Codex speaks exactly one protocol: the OpenAI Responses API (POST /v1/responses, Server-Sent Events). opencodex accepts that request, translates it to your provider’s wire format, and translates the streamed answer back into Responses events — so Codex never knows it isn’t talking to OpenAI.

┌──────────────────────────── opencodex ────────────────────────────┐
│ │
Codex ──▶ │ parser ──▶ router ──▶ [vision] ──▶ adapter ──▶ provider │ ──▶ Codex
(/v1/ │ │ │ │ │ │ │ (SSE)
responses)│ OcxParsed provider describe buildRequest parseStream │
│ Request +adapter images + fetch AdapterEvent[] │
│ │ │ │
│ [web-search loop] bridge ─▶ SSE │
└─────────────────────────────────────────────────────────────────────┘
  1. Parseresponses/parser.ts validates the request with a Zod schema (responses/schema.ts) and lowers it into an internal OcxParsedRequest: system prompt, a normalized message list (text, images, tool calls, tool results), the tool definitions, generation options, and feature flags such as _webSearch (hosted web search requested) and _structuredOutput (a JSON schema / JSON-object text.format was set). Images are preserved as real content parts — never inlined as base64 text.

  2. Routerouter.ts maps the requested model id to a configured provider using a fixed precedence: explicit provider/model → a provider’s defaultModel → a provider’s models[] → built-in prefix patterns (claude-, gpt-, o1-/o3-/o4-, llama-/mixtral-/gemma-) → the defaultProvider fallback. See Model Routing.

  3. Authenticate — for an oauth provider, opencodex swaps in a fresh, auto-refreshed access token as the bearer key, so the existing adapters authenticate unchanged.

  4. Vision sidecar (optional) — if the routed model is listed in provider.noVisionModels and the request carries an image, opencodex describes each image with a gpt-5.4-mini vision model over your ChatGPT login and replaces it with text, so a text-only model can still reason about it. See Sidecars.

  5. Passthrough fast path — if the adapter is a passthrough (openai-responses in forward mode, or azure), the raw request body is piped straight to the provider and the response streamed back untouched.
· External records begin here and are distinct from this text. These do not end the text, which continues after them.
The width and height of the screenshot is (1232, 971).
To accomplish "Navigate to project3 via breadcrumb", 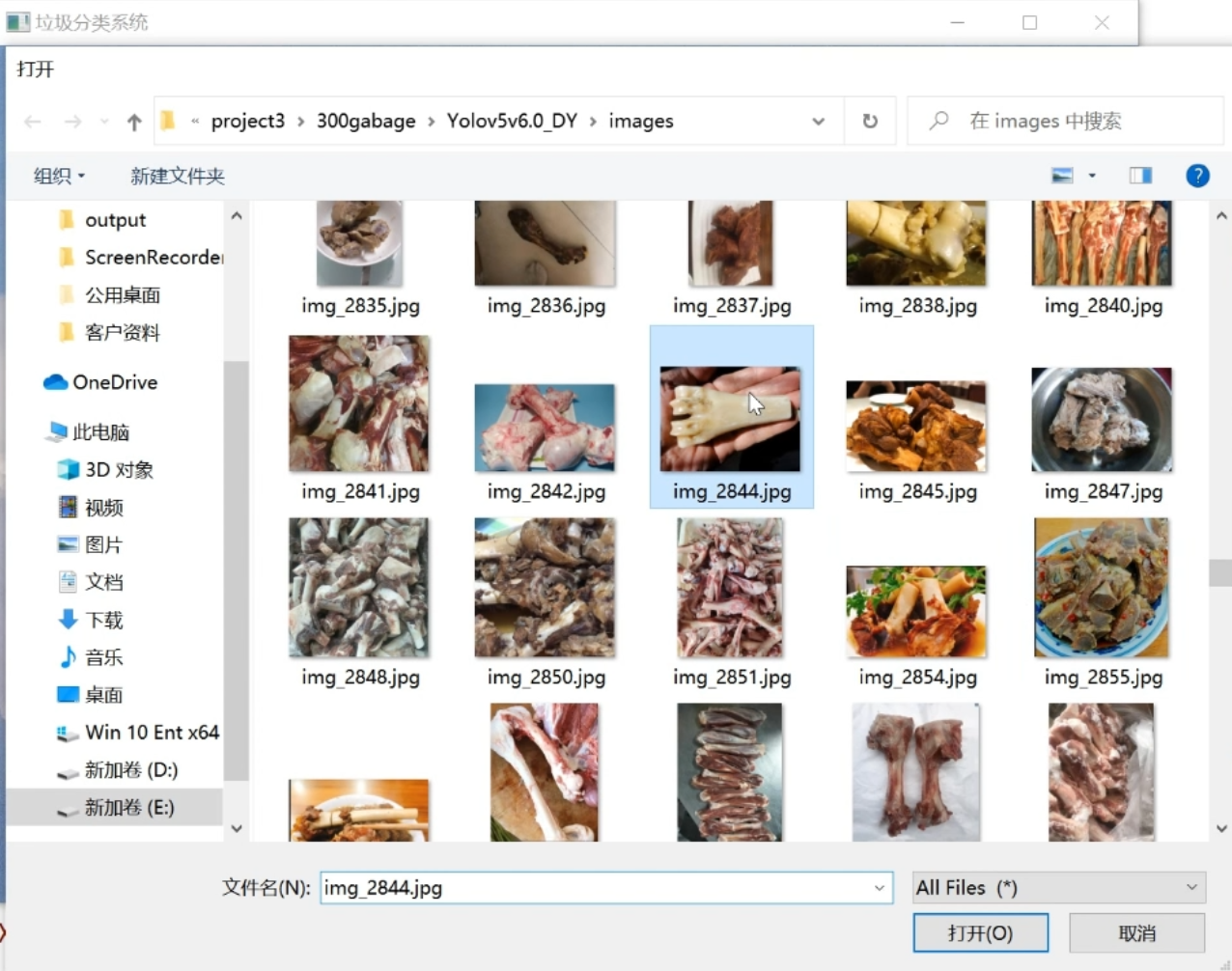I will click(248, 120).
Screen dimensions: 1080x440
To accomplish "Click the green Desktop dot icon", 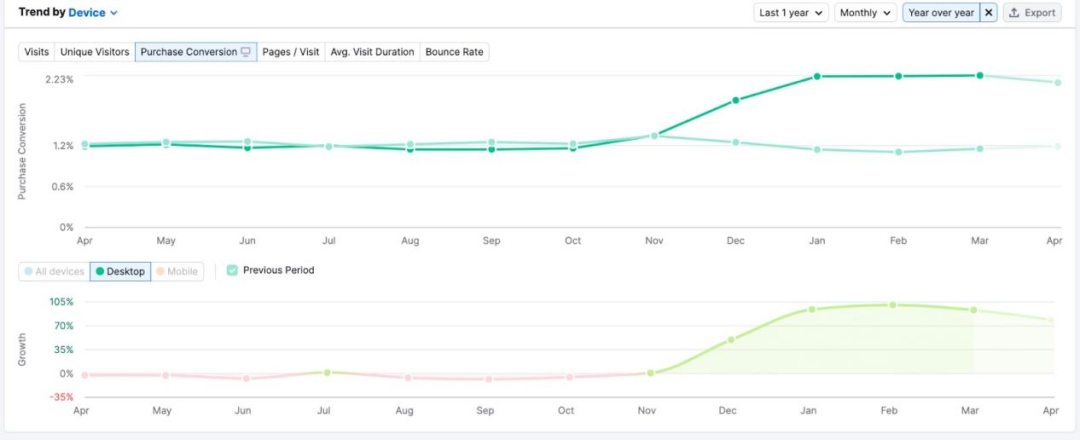I will click(100, 271).
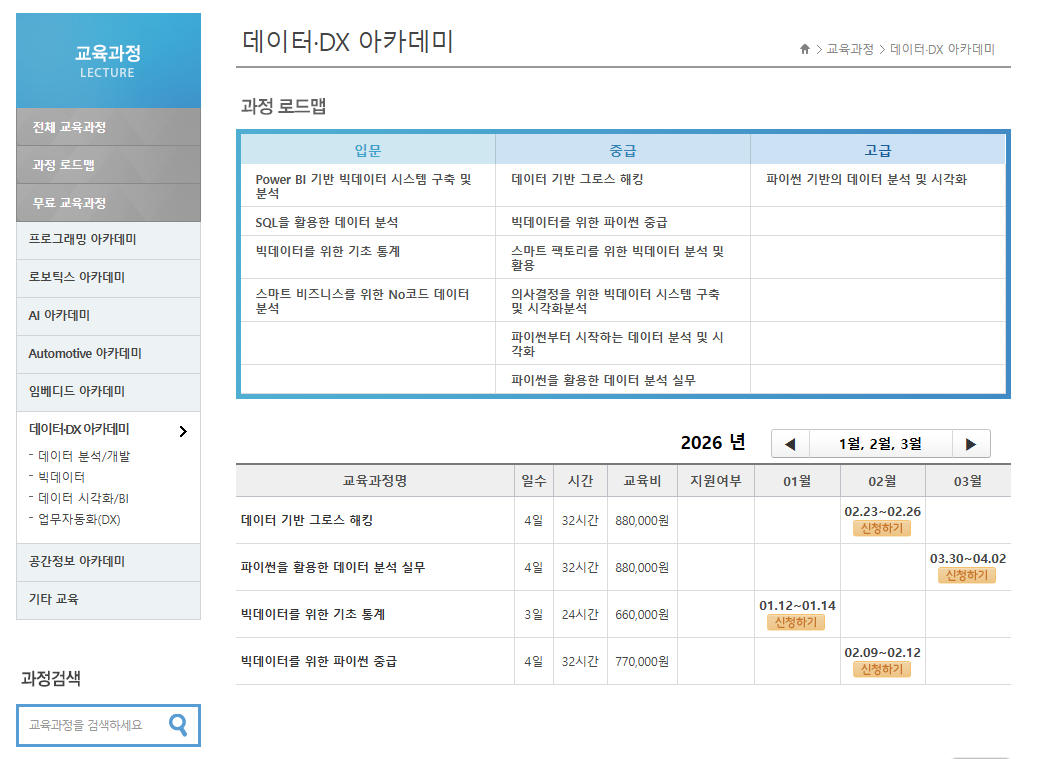Click the search magnifier icon

coord(178,725)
No translation happens.

  6. Web-search sidecar (optional) — if Codex enabled hosted web_search but the routed model is non-OpenAI, opencodex exposes a synthetic web_search function tool and runs the model in a small agentic loop, executing real searches through gpt-5.4-mini over your ChatGPT login and injecting the results back as tool results.
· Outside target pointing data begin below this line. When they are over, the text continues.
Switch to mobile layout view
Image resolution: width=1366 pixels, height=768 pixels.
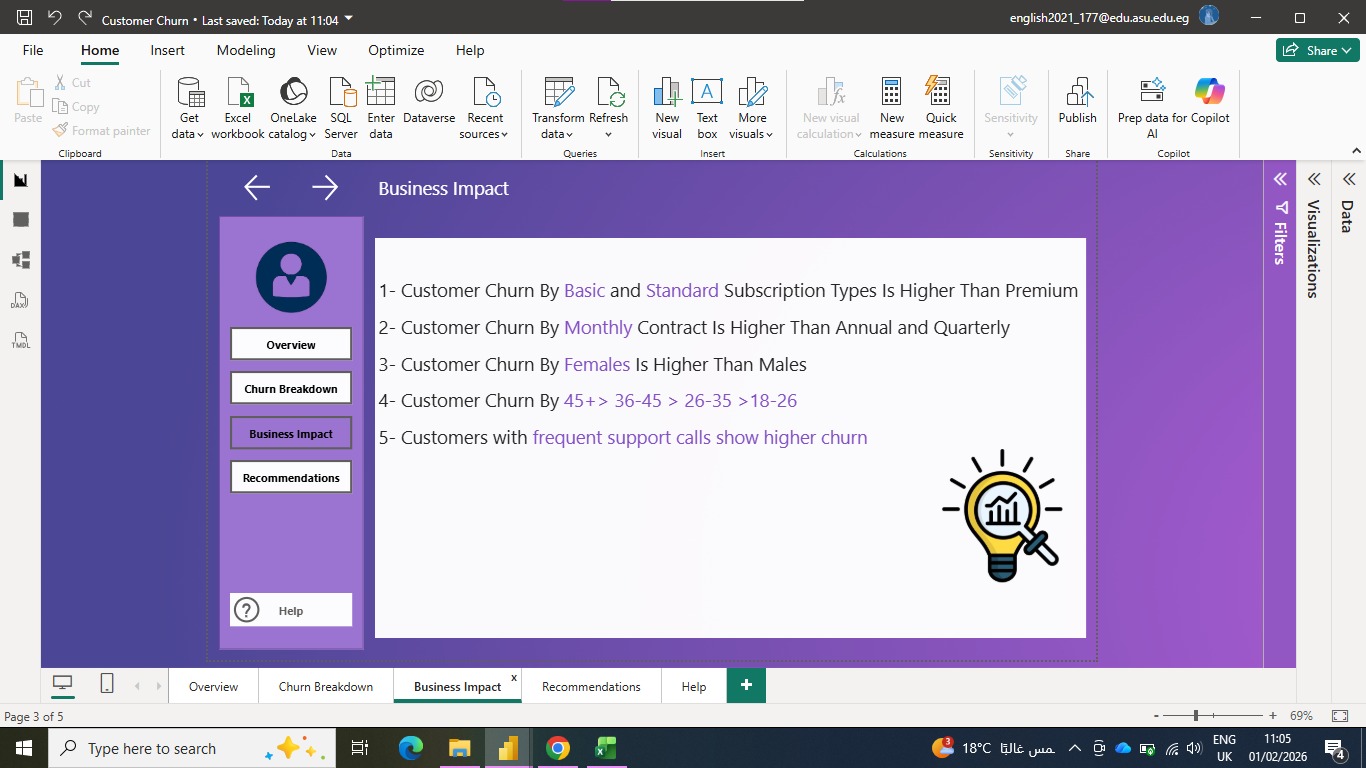click(x=107, y=683)
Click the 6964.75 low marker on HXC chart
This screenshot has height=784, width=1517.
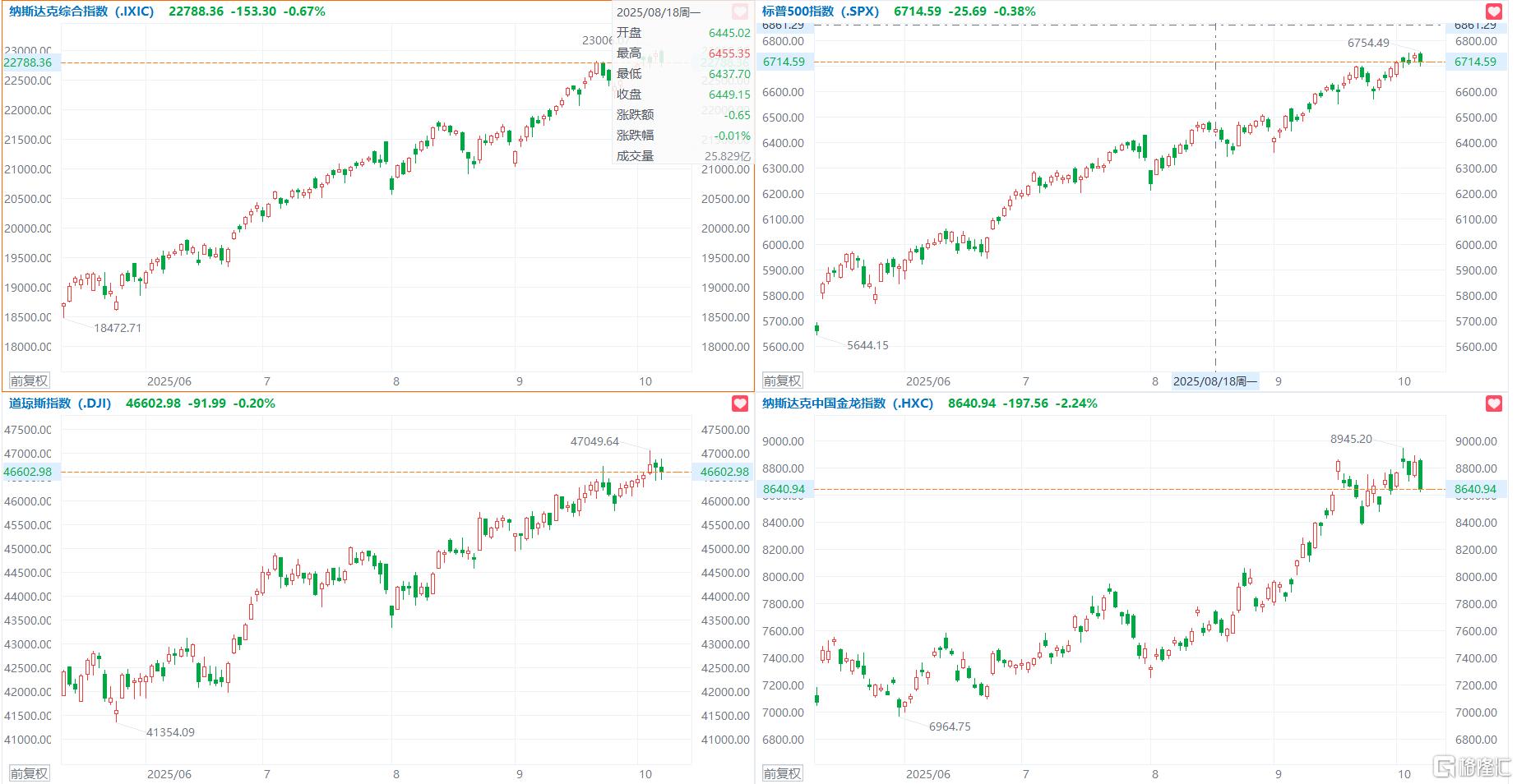pos(950,726)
  7. Adapt — otherwise the chosen adapter’s buildRequest() produces the upstream HTTP request (URL, headers, body) in the provider’s native format, and opencodex fetches it.

  8. Bridge — the adapter’s parseStream() (or parseResponse()) yields internal AdapterEvents (text, reasoning, tool-call start/delta/end, done, error). bridge.ts converts that stream back into Responses SSE events — response.output_text.delta, response.reasoning_summary_text.delta, response.function_call_arguments.delta, response.completed, and so on — which Codex consumes.

Codex hard-codes the Responses API. By translating at the protocol boundary, opencodex works with the Codex CLI, App, and SDK unchanged, survives Codex updates, and lets you switch providers per request without touching Codex itself. The translation is bidirectional and streaming-faithful: reasoning summaries, MCP tool namespaces, freeform (apply_patch) tools, and tool_search discovery all round-trip correctly. See the Architecture reference for the event-by-event mapping.